We can't even objectively define a pleasing melody -- that's how far our intellect is lagging behind our creativity -- while music continues to get better in ways that are even harder to define. This reminds me of a reader comment a few years back about entropy in the universe: that there will never be total heat death because life can always adapt to lower energy by becoming more subtle and complex.

Consider this song from 1967, Waterloo Sunset by the Kinks. In its own musical universe this is untouchable -- nothing like it can possibly sound as good. Now check out this song from 42 years later, Argyle Square by Orphans & Vandals. The theme is the same: the singer expresses the beauty and wonder of a particular London neighborhood. He's barely even trying to sing a melody, and the music behind him is messy. And yet to my ears, once I've learned how to listen to it, this blows Waterloo Sunset away.


November 18. Unrelated links... no, wait, they are related! Just Asking is a short 2007 piece by David Foster Wallace. He suggests that instead of giving up our freedoms to try to eliminate all risk of political violence against civilians, we could hold onto our freedoms and think of the inevitable victims as heroic martyrs. He points out that we already make the same trade-off with traffic laws, accepting a terrible death toll just so we can drive faster.

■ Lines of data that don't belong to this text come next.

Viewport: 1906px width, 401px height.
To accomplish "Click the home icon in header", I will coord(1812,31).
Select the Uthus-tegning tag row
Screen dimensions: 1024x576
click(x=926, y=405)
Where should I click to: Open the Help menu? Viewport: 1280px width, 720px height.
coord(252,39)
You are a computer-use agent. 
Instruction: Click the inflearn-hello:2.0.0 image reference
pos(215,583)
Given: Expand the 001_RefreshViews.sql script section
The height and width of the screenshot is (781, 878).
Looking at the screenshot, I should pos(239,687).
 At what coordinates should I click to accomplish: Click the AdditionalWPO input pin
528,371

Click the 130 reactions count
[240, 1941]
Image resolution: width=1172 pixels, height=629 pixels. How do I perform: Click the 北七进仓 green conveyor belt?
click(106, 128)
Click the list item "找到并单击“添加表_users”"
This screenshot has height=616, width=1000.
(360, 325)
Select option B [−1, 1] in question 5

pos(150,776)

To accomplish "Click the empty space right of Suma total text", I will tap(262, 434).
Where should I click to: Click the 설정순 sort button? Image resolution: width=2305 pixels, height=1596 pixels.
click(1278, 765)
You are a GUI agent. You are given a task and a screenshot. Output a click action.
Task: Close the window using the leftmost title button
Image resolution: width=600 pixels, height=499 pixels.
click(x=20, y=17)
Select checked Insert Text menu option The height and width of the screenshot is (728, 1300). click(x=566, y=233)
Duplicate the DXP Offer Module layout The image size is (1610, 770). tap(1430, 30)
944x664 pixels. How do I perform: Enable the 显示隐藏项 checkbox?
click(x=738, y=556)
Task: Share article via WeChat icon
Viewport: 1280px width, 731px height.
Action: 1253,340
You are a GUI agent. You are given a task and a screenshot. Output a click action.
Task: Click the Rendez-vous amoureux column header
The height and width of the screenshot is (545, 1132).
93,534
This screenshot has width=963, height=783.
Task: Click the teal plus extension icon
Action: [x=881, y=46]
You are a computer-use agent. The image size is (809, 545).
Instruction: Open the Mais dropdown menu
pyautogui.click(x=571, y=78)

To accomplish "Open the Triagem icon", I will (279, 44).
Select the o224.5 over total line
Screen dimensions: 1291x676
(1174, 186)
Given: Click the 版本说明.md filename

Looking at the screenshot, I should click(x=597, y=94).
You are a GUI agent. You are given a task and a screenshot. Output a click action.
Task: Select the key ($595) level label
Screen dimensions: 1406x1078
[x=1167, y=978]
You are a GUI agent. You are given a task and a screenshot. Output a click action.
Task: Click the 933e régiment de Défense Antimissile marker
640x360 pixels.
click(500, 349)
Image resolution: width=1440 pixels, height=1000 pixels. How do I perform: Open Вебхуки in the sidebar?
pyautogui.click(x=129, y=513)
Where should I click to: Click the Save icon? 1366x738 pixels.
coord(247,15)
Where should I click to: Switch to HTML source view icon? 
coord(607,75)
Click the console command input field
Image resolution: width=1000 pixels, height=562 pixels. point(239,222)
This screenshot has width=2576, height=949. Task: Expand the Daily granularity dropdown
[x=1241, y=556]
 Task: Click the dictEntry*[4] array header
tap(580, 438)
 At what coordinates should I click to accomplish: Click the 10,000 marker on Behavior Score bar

I think the difference is, people take a bombing as a personal insult, a threat to their identity and status, while a car crash just feels like bad luck.

Game Theory Based Contrarian Football is about a high school coach who has done the math, and figured out that it's better to never punt and always onside kick. His team is now dominating their conference. It's inspiring to see someone boldly doing something a better way, but depressing that no one else is following. Even in a ruthless meritocracy like sports, winning games is a weaker motivator than saving face.

Alcohol, Obesity and Smoking Do Not Cost Health Care Systems Money, because healthy people live longer, consuming more health care, and ultimately die of other things that still cost money to treat. I would add: the real reason that alcohol and cigarettes are heavily taxed is that people who use them are seen as morally inferior and deserving of punishment. The purpose of sin taxes is to make obedient people feel righteous.

And a great reddit thread, What are stories about picture perfect families who do fucked up stuff behind closed doors? Sample post:

When I was in school, there was one girl who epitomized all-American girl-next-door cheerleader. She was gorgeous with blue eyes, long blonde hair, perfect body, and always had this 100 watt smile. She was on Homecoming court, and so was her little sister. Her family was prominent locally: the stay-at-home mom ran the PTA, the dad had a prestigious job.

This girl was on a parent-imposed diet since at least 3rd grade, despite never being fat. If she or her sister sassed her parents or got less than a B+ on an assignment, they were told they were "dogs" and they were forced to crawl around the house and eat their food from dog bowls under the kitchen table.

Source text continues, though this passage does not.